In the European Union and also in the United States, national authorities are responsible for the registration of clinical trials. In the European Union, Directive 2001/20/EC lays down the rules for good clinical practice (GCP). According to this directive, which had to be transformed into national laws by May 2004, clinical trials using GT-MPs require approval by the competent national authority as well as a positive appraisal by an ethics committee. While the ethics committees, which are usually supported by advice from central gene therapy committees with expert members that cover the different fields of gene therapy, focus on the ethical and medical acceptability of the study, the competent authorities evaluate the acceptability according to the current standards of science. For phase I clinical trials, which is by far the majority of all ongoing clinical gene therapy trials, this includes evaluation of preclinical data on quality, pharmacology, toxicology, and potency of the investigational drug.
The surveillance of clinical trials is another important task carried out by the national authorities. In the event of a suspected risk for enrolled patients or subjects, the competent authority can coordinate and exert suitable measures. Immediately when the reports about the severe adverse reactions in the SCID-X1 trials carried out in France became available, expert hearings took place not only in France but also in other countries such as Germany, the United Kingdom, and the United States to reconsider the safety of retroviral gene transfer. As an initial action (provision), the enrollment of further patients was put on hold at least for all studies using retroviral vectors for blood stem cell modification, in some countries for all clinical gene therapy studies using live retrovirally modified cells. The principal investigators, however, were given the opportunity to review the risk/benefit analysis on the basis of the new results, and to make the appropriate changes in the patient informed consent and the inclusion and exclusion criteria. All studies are currently being continued.
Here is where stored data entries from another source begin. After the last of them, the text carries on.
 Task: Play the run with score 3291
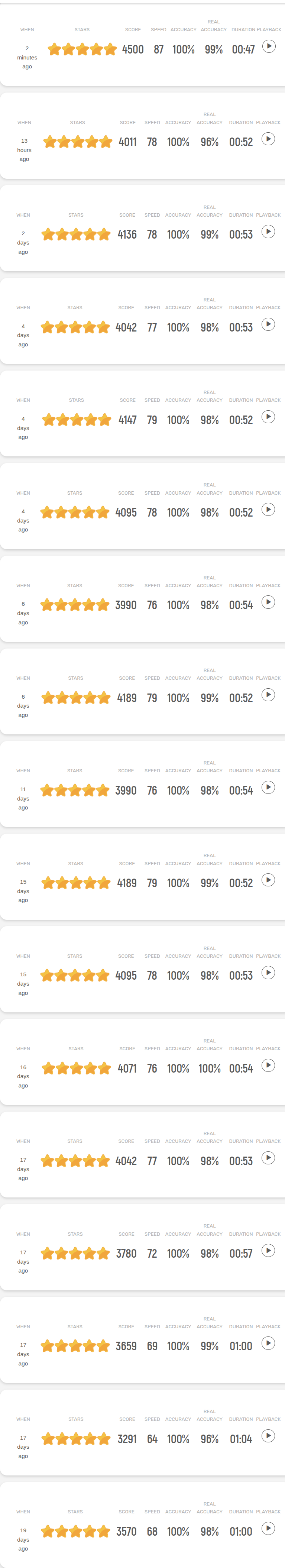click(x=268, y=1435)
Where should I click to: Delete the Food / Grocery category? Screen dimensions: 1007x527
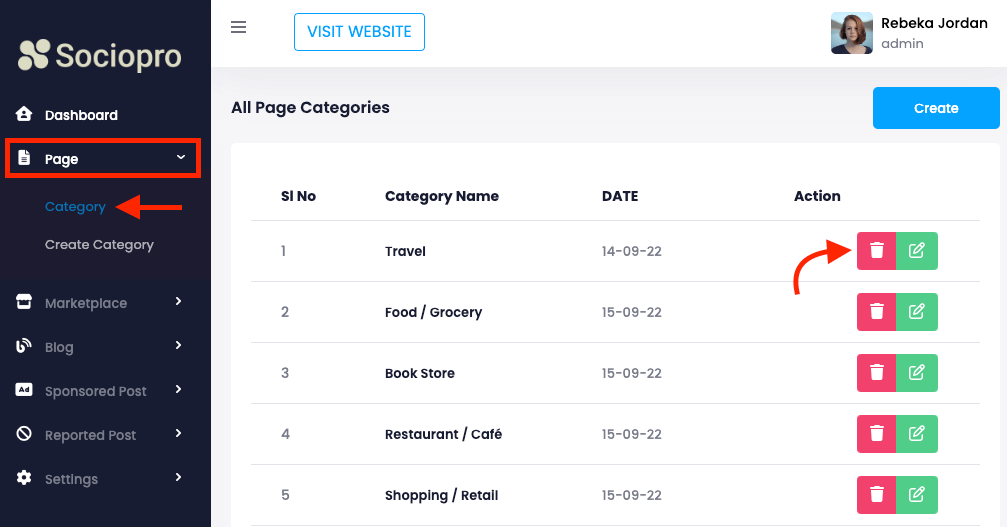pos(876,312)
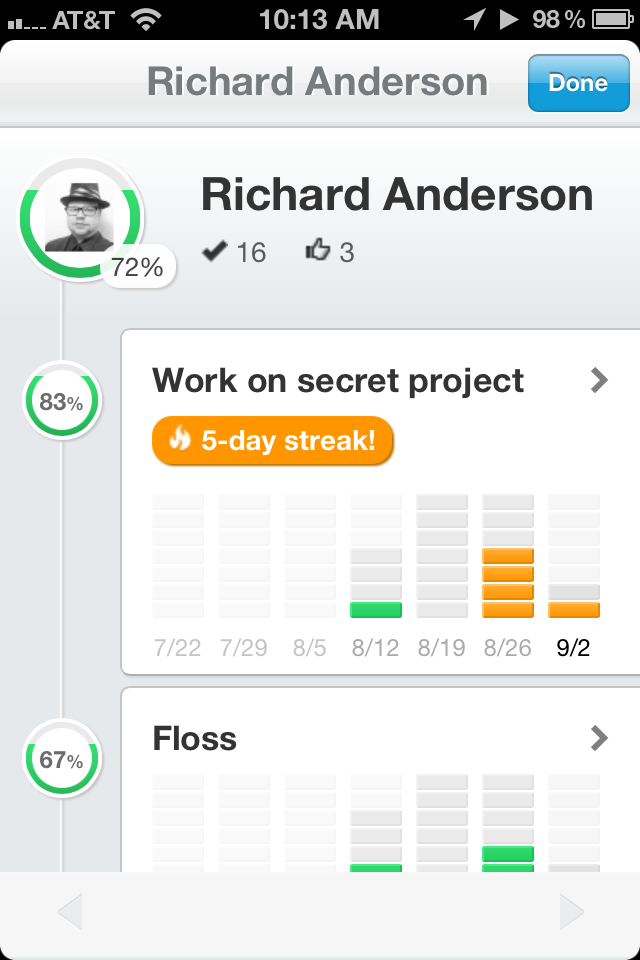This screenshot has height=960, width=640.
Task: Tap the thumbs-up props icon
Action: [x=318, y=250]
Especially, the risk/benefit analysis is of particular importance in this situation. For life-threatening disease where no alternative treatment is available, even the risk of leukemia may be justified. For example, treatment of patients suffering from chronic granulomatosis, who have a shortened life expectancy due to their congenital immune deficiency disorder, may be continued after changes in the protocol. On the other hand, pure marker gene studies using retroviral vectors without any direct benefit for the patient to be treated currently have a low likelihood of being authorized.